System Design Mock Interview: Rate Limiter

Jul 4, 2024

System Design Mock Interview: Rate Limiter

Introduction

  • Speaker: Engineering Manager at Meta
  • Topic: Designing a rate limiter

What is a Rate Limiter?

  • Definition: A system that blocks or allows a certain number of requests within a specified period.
  • Purpose:
    • Prevents Denial of Service (DDOS) attacks.
    • Reduces operational costs by managing server load.
    • Prevents system overload and ensures fair usage among users.
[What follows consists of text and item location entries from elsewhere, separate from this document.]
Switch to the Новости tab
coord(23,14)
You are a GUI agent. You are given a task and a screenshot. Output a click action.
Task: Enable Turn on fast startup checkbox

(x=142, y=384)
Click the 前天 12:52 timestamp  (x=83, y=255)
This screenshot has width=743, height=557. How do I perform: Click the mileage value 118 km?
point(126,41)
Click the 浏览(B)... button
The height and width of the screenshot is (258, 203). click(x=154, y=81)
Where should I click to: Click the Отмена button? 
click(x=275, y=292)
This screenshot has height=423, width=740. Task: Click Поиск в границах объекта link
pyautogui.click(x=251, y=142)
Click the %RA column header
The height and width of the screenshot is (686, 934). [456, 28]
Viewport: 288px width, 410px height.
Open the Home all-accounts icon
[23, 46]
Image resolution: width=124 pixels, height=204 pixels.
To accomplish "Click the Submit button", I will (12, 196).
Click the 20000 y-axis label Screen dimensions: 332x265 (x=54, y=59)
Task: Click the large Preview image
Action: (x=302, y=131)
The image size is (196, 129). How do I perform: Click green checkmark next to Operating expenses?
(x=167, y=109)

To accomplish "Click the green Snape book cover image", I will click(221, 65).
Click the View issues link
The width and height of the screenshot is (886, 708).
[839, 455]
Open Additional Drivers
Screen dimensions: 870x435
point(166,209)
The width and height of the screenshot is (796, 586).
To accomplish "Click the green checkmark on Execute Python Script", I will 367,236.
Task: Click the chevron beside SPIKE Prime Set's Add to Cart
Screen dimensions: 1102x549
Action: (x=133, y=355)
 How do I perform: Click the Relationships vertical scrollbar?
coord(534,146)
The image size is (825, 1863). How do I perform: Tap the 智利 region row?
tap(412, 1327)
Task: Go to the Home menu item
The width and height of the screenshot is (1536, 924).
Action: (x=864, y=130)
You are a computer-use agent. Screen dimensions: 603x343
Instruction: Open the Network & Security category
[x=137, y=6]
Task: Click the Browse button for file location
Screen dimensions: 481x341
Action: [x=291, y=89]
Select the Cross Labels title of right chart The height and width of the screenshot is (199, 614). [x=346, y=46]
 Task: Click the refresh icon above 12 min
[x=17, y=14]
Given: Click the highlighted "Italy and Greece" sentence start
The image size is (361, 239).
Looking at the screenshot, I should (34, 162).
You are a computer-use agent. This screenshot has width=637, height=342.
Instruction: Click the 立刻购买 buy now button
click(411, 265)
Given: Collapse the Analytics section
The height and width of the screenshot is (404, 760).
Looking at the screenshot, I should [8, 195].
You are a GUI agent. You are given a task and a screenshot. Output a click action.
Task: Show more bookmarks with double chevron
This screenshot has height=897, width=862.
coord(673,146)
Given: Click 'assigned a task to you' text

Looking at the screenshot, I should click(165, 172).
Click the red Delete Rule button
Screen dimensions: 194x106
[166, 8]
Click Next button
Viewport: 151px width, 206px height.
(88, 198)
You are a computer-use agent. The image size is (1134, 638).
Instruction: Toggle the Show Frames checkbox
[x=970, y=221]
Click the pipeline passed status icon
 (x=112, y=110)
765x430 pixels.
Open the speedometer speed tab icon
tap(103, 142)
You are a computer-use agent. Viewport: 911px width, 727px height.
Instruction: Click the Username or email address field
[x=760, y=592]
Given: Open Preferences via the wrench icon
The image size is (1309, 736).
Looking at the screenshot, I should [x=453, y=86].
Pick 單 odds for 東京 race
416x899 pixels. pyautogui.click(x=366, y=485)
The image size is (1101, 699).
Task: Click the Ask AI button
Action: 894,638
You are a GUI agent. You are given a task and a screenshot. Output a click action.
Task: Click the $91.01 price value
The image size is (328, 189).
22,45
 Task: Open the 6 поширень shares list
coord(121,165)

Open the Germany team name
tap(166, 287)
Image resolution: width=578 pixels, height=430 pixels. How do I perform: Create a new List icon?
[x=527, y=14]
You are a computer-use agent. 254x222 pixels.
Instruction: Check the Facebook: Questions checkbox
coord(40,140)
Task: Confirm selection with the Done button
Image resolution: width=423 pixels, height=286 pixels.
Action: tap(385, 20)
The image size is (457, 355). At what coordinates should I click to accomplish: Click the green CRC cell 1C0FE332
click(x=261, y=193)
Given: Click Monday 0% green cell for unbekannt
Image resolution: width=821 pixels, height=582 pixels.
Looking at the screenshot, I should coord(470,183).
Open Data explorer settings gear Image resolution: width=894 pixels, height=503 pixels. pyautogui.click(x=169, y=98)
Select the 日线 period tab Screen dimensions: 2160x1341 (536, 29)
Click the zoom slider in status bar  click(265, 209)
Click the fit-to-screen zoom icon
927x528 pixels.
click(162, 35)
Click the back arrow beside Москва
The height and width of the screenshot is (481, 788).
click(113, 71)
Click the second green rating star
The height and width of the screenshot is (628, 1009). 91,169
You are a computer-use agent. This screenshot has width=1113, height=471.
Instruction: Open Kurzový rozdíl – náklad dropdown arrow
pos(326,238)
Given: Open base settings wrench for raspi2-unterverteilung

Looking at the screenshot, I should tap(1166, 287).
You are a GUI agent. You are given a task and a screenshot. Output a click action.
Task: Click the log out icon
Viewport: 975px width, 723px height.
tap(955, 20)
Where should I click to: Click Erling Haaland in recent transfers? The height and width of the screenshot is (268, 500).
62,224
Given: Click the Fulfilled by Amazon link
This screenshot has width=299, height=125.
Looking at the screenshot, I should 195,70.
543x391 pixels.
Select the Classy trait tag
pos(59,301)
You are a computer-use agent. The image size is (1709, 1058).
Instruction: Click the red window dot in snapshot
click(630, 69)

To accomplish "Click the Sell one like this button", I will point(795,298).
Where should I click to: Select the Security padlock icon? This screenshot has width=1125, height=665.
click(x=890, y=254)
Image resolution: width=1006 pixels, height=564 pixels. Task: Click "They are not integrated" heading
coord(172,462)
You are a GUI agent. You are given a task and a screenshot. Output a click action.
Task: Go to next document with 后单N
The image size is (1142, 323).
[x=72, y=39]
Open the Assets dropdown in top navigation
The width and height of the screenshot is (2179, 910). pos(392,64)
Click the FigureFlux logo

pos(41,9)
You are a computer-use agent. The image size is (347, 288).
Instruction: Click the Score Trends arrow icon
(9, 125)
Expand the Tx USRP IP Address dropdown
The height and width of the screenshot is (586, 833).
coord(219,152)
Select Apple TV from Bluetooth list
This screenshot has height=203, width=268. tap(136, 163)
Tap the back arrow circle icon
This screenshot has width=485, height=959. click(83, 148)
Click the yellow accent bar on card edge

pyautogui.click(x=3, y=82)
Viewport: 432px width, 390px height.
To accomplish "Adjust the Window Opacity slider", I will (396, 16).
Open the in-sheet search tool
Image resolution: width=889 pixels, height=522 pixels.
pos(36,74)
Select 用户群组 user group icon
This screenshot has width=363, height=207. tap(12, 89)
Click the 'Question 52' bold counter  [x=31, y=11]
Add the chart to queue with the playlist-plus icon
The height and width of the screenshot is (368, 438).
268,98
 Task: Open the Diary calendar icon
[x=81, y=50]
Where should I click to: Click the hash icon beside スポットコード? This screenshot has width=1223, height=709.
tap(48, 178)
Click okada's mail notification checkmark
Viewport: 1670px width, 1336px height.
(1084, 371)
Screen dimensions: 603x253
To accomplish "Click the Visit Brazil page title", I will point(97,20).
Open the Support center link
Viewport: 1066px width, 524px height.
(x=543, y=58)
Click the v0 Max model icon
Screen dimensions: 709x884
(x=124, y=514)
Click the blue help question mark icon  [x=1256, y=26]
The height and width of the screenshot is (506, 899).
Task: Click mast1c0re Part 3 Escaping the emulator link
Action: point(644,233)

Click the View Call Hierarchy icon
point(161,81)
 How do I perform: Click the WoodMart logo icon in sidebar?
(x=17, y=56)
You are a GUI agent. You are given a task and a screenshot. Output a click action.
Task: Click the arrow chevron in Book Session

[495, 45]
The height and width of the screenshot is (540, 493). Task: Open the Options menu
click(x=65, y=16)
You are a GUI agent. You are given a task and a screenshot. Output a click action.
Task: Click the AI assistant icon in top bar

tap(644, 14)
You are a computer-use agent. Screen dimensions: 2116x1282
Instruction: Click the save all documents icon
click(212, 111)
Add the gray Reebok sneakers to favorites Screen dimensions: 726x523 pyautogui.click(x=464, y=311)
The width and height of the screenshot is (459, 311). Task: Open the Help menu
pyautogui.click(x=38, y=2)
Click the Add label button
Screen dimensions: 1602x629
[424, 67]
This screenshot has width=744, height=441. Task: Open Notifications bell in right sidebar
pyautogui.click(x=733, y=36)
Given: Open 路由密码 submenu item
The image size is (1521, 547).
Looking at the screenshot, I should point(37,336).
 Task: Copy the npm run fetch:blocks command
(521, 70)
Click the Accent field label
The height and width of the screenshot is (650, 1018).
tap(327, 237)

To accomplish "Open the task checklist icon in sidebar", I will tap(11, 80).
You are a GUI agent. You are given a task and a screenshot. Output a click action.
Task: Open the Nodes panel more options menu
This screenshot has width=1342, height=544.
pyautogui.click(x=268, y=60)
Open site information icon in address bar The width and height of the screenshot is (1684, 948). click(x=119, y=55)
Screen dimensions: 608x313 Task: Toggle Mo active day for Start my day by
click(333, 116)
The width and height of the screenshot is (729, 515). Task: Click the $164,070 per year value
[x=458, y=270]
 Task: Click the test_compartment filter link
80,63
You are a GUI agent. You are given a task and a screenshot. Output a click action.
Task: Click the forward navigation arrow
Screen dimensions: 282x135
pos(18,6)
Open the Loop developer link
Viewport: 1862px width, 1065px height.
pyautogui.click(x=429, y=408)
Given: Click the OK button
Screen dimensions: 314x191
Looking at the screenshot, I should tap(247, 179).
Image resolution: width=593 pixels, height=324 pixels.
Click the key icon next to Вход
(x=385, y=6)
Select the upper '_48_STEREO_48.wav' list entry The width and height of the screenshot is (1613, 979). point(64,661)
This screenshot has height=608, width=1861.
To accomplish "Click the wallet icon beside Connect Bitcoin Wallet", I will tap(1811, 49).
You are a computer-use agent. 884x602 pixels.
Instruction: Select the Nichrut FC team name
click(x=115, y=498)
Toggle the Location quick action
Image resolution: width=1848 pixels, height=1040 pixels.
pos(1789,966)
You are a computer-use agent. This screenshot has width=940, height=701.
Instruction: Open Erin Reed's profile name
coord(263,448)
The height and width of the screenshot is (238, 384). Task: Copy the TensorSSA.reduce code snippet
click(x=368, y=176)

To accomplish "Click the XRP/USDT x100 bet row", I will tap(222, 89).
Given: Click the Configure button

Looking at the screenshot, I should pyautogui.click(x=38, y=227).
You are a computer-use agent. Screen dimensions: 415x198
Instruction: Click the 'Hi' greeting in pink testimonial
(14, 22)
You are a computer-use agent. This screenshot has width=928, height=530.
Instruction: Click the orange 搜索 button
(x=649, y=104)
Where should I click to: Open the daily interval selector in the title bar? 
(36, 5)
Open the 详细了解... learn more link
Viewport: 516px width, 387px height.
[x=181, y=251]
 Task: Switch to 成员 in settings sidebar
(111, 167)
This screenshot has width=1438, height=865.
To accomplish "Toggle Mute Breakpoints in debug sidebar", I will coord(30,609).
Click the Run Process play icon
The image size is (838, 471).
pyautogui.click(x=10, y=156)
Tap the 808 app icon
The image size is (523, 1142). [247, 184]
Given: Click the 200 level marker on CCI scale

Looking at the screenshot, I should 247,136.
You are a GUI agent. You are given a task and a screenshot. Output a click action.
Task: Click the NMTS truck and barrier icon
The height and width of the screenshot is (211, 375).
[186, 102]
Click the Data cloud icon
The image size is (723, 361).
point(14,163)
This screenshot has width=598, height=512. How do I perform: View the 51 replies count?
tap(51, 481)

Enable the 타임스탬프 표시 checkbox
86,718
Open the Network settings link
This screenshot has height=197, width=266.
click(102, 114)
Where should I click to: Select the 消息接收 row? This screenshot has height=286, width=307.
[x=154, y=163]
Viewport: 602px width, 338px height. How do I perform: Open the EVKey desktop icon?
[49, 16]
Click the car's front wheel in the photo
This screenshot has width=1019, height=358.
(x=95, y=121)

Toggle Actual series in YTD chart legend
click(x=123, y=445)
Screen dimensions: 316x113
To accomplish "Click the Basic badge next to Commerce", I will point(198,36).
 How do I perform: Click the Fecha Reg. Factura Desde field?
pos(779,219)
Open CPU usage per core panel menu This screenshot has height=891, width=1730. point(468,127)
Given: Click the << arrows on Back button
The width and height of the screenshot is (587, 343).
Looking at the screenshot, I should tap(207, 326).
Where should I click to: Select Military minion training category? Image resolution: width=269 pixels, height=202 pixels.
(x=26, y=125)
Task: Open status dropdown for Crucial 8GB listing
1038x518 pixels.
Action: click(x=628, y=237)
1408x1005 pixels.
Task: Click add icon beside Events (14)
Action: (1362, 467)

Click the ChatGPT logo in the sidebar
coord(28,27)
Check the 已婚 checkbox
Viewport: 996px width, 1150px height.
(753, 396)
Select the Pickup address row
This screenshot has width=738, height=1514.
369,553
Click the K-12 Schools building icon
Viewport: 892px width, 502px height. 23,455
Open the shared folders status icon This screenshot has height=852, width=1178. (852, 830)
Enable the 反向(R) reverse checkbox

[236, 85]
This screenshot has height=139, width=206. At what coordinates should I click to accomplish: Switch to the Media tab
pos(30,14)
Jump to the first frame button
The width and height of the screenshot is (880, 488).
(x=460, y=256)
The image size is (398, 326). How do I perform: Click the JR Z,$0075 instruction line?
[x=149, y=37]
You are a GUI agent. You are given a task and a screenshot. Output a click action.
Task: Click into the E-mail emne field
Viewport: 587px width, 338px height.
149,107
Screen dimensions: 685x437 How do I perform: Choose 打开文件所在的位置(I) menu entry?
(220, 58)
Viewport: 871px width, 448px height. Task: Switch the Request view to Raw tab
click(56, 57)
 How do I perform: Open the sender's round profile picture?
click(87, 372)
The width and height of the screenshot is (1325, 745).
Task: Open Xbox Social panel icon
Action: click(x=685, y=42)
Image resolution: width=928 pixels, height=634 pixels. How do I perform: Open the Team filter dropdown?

Implementation Considerations

  • Server-side Implementation:
    • Rationale: Harder for malicious actors to bypass compared to client-side implementations.
    • Throttling Criteria: Uses unique identifiers such as IP addresses, User IDs.
      • IP addresses are generally more reliable than user IDs for rate limiting.
  • Communication:
    • HTTP 429 status response when a user is throttled.
    • Log traffic patterns for analysis and adjustments.

Rate Limiting Algorithms

  1. Token Bucket System:

    • Each incoming request consumes a token.
    • Tokens are refilled at a constant rate (e.g., 1 token/second).
    • When tokens are exhausted, subsequent requests are throttled (HTTP 429).
    • Downside: Spikes in traffic can exhaust tokens quickly.
    • Adjustment: Tweak the size of the bucket.
  2. Fixed Window System:

    • Fixed number of requests allowed within a time window (e.g., 30 requests/10 seconds).
    • Once the limit is reached, no requests are allowed until the next window.
    • Downside: Potential spikes at the edge of windows.
    • Variants: Sliding windows to adjust dynamically based on traffic.

Example: Implementing a Rate Limiter for Twitter

  • Preferred Algorithm: Sliding window.
  • Rationale: Handles traffic spikes and lulls effectively.

High-Level Design

Components

  • Rate Limiter Middleware: Processes requests before they reach API servers.
  • Rule Engine: Defines rate limiting rules and criteria.
    • Handles IP or user-based throttling.
  • High Throughput Cache: Stores request counts for fast read/write operations.
  • Logging Service: Logs data for retrospective analysis.

Workflow

  1. Client Requests: Sent to the Rate Limiter Middleware.
  2. Middleware Checks: Validates against rules from Rule Engine.
  3. Cache: Reads/Writes request counts or status.
  4. Response:
    • Success: Forward request to API servers and ultimately return a 200 response to the client.
    • Failure: Return HTTP 429 response.
  5. Logging: Logs the transaction for analysis.

Additional Considerations

  • Rules Cache: Optimizes the read operations from Rule Engine.
  • Distributed Environment:
    • Use a Load Balancer to manage requests across multiple data centers.
    • Shared high-throughput cache across distributed data centers to maintain global rate limiting.
    • Multiple readings from Rule Cache in different data centers if needed.

Handling Distributed Systems

  • Shared Cache: Ensures consistent rate limiting across data centers.
  • Load Balancer: Manages incoming traffic distribution.
  • Rule Consistency: Shared globally to prevent circumvention attempts.

User Perspective

  • Non-Malicious User:
    • Understand vendor rate limits and plan accordingly.
    • Handle 429 responses gracefully (e.g., showing appropriate errors, using retry strategies).

Conclusion

  • Rate limiting is crucial for maintaining system integrity and performance.
  • The design should be adaptable to handle different traffic patterns and operational scales.
  • Goal: Understand requirements, constraints, and provide a robust, flexible solution.

Final Thoughts

  • System design interviews test your ability to understand and solve complex problems within constraints.
  • Focus on high-level architecture and decision rationale.

Acknowledgment

  • Outro thanking the guest for their valuable insights and discussing the importance of system design interviews.